Lawn Gone helped me replace a thirsty, high-maintenance lawn with a landscape that uses less water, offers more texture and habitat, and demands fewer weekend hours. It’s pragmatic, well-illustrated, and grounded in real-world constraints like budgets and city rules. The regional bias and publication date mean you’ll want to cross-check plant choices, especially outside warmer, drier zones, but the core methods and planning advice are timeless.

I recommend Lawn Gone for homeowners who want an actionable, confidence-building guide to transforming turf into something more functional and sustainable. Pair it with local plant resources and you’ll have everything you need to make the change stick.



Project Ideas

Business

Lawn-Conversion Consulting Service

Offer site assessments and custom conversion plans for homeowners who want to ditch high-maintenance turf. Use the book as a reference framework to create scoped packages (consultation + design, phased implementation, or full install). Charge flat fees for surveys and design, and offer add-on implementation or management contracts.


Hands-On Workshop Series

Run paid community workshops teaching low-maintenance yard solutions (soil prep, seed mixes, irrigation basics). Use the book as the core curriculum and sell copies as a bundled add-on. Target homeowner associations, libraries, garden clubs, and local nurseries; upsell follow-up home consultations or starter kits.


Curated Native-Plant & Seed Kits

Create region-specific kits with seed mixes, planting plans, mulch samples, and a one-page care schedule inspired by the book's methods. Sell kits online or at farmers' markets and partner with local nurseries to include live plugs. Offer a premium kit with a short phone consult to personalize plant choices.


Demonstration & Referral Showcases

Use a transformed demonstration front yard (built using the book's strategies) as a live portfolio to attract clients. Host seasonal open-house events or virtual tours, collect before/after photos, and create a referral program with landscapers and nurseries. Monetize with design fees, installation coordination, and maintenance subscriptions.

Creative

Pollinator Pocket Makeover

Convert a small patch of lawn into a layered pollinator garden using the book's plant-selection and maintenance tips. Include native nectar plants, a shallow water source, stepping stones, and a low-maintenance mulch plan. Use the book as a planting calendar and maintenance checklist so the bed self-establishes with minimal watering and mowing.
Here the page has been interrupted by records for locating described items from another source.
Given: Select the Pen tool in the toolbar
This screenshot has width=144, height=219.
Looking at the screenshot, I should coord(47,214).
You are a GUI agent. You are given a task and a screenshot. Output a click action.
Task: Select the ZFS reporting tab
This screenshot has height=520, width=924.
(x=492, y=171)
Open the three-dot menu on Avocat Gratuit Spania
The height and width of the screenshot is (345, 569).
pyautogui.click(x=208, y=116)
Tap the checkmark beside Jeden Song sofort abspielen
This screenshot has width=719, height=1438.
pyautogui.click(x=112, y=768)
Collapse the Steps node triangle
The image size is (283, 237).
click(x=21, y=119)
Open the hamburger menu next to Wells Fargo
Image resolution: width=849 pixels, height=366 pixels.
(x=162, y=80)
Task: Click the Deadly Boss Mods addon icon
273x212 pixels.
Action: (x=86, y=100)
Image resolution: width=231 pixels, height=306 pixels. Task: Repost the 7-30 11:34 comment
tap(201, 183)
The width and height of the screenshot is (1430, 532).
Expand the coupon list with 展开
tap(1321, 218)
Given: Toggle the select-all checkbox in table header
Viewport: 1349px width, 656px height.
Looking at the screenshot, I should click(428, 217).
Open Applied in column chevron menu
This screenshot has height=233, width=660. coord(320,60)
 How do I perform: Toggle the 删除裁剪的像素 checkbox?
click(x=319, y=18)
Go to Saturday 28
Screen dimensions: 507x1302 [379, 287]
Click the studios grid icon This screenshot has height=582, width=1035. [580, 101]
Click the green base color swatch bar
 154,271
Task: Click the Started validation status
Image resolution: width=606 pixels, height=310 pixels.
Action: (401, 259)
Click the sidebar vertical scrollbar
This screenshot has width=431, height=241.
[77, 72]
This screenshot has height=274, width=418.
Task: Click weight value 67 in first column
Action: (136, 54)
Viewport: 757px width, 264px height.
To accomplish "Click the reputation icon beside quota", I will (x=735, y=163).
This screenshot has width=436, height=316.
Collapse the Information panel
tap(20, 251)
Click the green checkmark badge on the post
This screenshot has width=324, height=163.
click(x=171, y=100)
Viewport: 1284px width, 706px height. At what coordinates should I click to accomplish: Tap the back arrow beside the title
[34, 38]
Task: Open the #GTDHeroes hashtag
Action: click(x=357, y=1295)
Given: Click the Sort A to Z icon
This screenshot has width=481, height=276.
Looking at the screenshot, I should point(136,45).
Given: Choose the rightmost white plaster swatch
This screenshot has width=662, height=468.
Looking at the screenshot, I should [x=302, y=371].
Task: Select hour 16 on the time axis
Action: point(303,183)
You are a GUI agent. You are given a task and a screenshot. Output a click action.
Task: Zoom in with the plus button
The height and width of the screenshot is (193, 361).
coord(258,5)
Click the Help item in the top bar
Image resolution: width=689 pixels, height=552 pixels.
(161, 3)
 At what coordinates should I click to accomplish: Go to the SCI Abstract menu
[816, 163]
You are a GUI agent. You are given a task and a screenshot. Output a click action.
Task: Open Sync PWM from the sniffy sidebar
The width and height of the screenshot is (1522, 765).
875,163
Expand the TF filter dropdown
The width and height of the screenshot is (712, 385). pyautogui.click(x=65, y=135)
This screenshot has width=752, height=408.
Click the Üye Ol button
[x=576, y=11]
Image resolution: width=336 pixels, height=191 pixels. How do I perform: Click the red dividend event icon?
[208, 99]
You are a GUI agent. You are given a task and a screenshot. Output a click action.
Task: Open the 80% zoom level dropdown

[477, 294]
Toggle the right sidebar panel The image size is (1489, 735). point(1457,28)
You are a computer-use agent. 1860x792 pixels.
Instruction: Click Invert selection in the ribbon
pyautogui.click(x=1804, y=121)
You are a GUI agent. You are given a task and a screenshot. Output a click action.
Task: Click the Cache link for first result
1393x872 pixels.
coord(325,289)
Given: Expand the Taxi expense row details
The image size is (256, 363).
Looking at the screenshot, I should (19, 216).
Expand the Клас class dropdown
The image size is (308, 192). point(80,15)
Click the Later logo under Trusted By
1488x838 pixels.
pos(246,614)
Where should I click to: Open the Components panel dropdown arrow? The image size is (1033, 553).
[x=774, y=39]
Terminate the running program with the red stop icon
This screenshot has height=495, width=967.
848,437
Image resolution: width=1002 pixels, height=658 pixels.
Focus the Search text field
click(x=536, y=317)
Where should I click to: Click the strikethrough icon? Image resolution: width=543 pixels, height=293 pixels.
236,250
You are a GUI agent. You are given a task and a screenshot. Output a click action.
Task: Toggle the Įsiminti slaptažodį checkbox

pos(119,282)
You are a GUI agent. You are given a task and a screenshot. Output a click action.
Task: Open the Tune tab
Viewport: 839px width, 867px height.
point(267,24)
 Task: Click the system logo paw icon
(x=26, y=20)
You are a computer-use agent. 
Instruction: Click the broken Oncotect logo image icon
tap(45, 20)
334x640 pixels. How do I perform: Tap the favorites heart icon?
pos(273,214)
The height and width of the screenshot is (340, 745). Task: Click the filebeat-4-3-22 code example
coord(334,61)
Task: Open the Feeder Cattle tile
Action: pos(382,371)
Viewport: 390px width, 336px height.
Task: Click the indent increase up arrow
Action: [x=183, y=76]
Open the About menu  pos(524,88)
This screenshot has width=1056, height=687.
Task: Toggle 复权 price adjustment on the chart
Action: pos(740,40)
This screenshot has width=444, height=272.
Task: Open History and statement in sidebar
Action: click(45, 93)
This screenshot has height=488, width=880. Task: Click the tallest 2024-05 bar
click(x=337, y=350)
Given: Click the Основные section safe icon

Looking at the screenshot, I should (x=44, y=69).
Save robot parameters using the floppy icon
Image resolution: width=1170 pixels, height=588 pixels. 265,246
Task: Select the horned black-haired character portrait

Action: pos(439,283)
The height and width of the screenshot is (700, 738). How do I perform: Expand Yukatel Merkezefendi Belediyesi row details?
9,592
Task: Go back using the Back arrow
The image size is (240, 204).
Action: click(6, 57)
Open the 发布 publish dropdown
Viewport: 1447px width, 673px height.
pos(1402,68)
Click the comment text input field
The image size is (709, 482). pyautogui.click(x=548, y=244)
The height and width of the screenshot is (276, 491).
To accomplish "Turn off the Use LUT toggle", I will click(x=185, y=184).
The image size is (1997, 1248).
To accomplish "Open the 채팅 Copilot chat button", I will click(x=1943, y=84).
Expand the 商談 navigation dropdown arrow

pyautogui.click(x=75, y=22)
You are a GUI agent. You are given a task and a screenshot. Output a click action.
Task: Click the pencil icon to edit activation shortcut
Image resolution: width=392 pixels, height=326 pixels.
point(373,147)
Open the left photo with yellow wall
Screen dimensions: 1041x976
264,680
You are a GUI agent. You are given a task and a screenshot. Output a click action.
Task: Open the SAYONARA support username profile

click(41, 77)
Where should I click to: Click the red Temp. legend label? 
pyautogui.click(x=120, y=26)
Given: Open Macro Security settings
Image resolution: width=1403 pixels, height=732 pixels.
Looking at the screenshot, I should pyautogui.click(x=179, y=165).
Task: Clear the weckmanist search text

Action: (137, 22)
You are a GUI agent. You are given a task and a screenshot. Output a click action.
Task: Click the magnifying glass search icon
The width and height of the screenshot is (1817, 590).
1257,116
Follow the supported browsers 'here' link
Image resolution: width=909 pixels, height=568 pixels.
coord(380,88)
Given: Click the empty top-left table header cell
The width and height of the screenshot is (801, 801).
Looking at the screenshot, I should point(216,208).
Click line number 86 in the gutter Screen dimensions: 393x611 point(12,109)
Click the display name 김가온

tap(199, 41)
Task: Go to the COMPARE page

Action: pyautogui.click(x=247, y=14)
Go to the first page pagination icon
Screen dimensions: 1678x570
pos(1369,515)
Clover & Wildflower Front-Lawn Conversion

Replace a conventional turf strip with a clover/wildflower mix to reduce mowing and fertilizer needs. Follow the book's phased approach: soil prep, seed selection for your region, overseeding strategy, and a two-year maintenance schedule. Finish with a simple info plaque explaining the eco-benefits for passersby.


Xeriscape Container Gallery

Design a collection of drought-tolerant container groupings for patios and entryways, applying the book's principles (right plant, right place; mulch; water-smart irrigation). Use recycled containers, layered heights, and gravel/mulch top dressing to create a low-water, high-impact display that demonstrates how yard alternatives can work in small spaces.


Mini Demonstration Yard (Test Beds)

Build a set of small, labeled test beds—sedge lawn, clover/wildflower, native meadow strip, gravel garden—so you can compare establishment rates, maintenance needs, and aesthetics over a year. Use the book's troubleshooting tips to tweak soil, irrigation, and plant mixes, then document results with photos for a portfolio or blog.